Convolutional Neural Networks for NLP

关于

长期以来,RNN、LSTM及其变种模型被应用到自然语言处理方面。
近年来,将CNN应用到自然处理方面也有一些工作。

字母级别的CNN

主要论文:Character-level Convolutional Networks for Text Classification, Xiang Zhang, Junbo Zhao, Yann LeCun, 2016

目前文本分类研究已从设计好的特征转为选择好的分类模型。
目前,所有的文本分类技术都是以词为基本单位的,简单统计词和词的n-gram就可以做到最好的效果。

T. Joachims. Text categorization with suport vector machines: Learning with many relevant features. In
Proceedings of the 10th European Conference on Machine Learning, pages 137–142. Springer-Verlag,
1998.

卷积网络很适合从raw signals中提取有用的特征,已在机器视觉和语音识别等任务中得到应用。
而实际上,time-delay networks 早在深度学习出来以前就将卷积网络应用到序列数据之上。

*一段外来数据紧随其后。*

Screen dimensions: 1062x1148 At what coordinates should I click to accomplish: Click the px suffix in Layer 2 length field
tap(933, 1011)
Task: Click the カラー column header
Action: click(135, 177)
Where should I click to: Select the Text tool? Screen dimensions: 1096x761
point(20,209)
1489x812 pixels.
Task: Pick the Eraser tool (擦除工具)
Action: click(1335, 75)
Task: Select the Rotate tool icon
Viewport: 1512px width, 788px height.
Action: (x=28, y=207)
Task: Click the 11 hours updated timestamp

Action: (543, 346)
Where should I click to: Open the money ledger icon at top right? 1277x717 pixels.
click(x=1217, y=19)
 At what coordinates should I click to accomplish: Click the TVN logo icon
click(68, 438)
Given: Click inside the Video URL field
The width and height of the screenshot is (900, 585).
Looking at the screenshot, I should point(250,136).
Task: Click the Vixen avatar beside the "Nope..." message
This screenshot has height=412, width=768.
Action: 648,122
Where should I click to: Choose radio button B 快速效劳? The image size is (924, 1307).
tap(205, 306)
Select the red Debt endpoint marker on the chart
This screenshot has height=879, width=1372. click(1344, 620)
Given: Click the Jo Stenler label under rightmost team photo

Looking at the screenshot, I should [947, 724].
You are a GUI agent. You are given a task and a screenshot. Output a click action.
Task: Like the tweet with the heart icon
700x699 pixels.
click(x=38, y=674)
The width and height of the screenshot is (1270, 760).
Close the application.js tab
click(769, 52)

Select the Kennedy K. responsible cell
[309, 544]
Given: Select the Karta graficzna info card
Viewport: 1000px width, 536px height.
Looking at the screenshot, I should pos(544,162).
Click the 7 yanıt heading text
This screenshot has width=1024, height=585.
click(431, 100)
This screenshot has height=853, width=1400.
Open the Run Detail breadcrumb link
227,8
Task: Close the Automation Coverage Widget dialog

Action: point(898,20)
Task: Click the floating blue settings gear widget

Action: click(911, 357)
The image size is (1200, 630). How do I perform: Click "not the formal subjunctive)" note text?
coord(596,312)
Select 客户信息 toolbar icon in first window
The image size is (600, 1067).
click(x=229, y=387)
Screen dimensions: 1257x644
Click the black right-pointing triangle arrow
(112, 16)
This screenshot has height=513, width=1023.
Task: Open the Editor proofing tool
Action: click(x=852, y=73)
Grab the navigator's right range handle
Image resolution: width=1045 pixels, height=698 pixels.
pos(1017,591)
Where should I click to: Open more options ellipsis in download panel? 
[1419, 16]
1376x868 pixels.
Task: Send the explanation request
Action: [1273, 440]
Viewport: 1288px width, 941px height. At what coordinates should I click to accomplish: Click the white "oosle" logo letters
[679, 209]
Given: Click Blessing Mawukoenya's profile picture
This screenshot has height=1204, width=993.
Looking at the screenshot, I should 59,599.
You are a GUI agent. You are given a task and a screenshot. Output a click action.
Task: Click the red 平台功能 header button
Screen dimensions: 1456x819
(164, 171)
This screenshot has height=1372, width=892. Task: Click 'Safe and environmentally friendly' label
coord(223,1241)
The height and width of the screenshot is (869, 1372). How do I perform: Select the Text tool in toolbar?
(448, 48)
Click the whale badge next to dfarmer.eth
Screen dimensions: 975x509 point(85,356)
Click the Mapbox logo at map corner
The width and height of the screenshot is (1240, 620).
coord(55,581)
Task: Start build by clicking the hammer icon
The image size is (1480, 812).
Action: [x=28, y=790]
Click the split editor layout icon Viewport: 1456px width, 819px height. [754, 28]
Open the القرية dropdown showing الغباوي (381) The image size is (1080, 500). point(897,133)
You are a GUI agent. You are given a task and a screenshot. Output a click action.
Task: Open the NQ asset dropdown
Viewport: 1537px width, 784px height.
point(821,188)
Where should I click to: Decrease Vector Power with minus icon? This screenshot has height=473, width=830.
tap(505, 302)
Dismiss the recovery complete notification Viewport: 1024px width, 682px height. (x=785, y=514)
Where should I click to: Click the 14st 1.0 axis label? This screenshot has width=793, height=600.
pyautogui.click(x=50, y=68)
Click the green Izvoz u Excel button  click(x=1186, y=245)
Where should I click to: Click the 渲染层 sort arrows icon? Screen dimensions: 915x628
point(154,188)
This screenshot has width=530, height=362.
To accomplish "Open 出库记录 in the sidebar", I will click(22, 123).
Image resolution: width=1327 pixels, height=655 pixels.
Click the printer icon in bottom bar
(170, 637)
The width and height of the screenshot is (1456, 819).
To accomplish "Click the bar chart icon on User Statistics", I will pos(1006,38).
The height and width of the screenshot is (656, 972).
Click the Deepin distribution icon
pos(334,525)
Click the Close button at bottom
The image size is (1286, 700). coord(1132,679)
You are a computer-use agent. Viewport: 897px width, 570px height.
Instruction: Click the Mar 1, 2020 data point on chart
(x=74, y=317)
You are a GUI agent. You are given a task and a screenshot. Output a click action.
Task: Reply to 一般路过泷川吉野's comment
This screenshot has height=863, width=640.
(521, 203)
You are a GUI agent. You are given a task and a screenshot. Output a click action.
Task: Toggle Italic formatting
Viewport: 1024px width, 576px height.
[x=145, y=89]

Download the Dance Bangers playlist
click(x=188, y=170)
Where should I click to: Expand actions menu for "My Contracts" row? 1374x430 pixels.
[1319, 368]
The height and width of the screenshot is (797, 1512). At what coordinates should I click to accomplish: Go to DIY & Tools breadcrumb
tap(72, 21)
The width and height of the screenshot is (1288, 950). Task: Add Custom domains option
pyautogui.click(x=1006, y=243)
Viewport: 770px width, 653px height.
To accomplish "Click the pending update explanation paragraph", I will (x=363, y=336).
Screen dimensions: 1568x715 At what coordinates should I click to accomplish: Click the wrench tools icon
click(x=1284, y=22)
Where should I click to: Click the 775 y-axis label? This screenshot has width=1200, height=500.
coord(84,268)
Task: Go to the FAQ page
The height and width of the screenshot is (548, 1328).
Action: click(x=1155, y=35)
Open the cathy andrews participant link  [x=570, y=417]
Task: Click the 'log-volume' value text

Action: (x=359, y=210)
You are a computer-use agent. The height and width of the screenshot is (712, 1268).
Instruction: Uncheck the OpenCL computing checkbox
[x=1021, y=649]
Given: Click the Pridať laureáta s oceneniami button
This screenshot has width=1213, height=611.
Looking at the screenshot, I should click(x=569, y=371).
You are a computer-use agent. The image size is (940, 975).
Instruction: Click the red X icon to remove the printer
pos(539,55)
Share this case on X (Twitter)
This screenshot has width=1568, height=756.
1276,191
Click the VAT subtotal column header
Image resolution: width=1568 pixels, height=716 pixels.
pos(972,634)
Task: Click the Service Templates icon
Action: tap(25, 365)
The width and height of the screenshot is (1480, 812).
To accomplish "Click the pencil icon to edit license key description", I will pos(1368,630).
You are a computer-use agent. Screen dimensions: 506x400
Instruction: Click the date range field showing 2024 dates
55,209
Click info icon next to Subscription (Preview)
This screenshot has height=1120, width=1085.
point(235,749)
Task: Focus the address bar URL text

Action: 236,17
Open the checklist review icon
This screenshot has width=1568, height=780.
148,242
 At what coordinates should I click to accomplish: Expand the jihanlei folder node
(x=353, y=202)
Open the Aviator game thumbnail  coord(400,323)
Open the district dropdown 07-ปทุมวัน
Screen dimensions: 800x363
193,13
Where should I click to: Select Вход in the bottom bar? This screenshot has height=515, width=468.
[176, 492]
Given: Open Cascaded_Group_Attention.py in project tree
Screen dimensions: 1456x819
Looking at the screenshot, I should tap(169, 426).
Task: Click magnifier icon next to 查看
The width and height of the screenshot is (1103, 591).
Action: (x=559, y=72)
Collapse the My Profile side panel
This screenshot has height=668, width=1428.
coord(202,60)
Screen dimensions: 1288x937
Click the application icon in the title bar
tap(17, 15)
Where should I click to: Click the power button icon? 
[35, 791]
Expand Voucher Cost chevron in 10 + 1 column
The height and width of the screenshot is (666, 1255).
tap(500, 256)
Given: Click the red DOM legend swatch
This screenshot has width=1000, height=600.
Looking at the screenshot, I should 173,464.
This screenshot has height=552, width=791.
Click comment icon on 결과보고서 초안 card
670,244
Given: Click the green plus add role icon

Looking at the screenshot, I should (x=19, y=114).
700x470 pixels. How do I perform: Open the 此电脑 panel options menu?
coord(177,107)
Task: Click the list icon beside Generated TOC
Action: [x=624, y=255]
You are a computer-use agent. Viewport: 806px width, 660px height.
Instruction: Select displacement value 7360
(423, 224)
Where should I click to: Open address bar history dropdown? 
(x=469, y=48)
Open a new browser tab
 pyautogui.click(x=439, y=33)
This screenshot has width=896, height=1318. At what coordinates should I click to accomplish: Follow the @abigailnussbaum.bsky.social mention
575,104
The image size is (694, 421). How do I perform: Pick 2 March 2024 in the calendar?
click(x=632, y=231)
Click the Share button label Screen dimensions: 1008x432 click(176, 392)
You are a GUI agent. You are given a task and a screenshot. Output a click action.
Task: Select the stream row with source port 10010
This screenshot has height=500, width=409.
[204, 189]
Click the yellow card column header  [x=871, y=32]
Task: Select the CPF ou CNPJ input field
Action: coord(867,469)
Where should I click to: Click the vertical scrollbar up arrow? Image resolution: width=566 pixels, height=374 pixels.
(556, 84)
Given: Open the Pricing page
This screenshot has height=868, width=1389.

  1. L. Bottou, F. Fogelman Soulie, P. Blanchet, and J. Lienard. Experiments with time delay networks and ´
    dynamic time warping for speaker independent isolated digit recognition. In Proceedings of EuroSpeech
    89, volume 2, pages 537–540, Paris, France, 1989.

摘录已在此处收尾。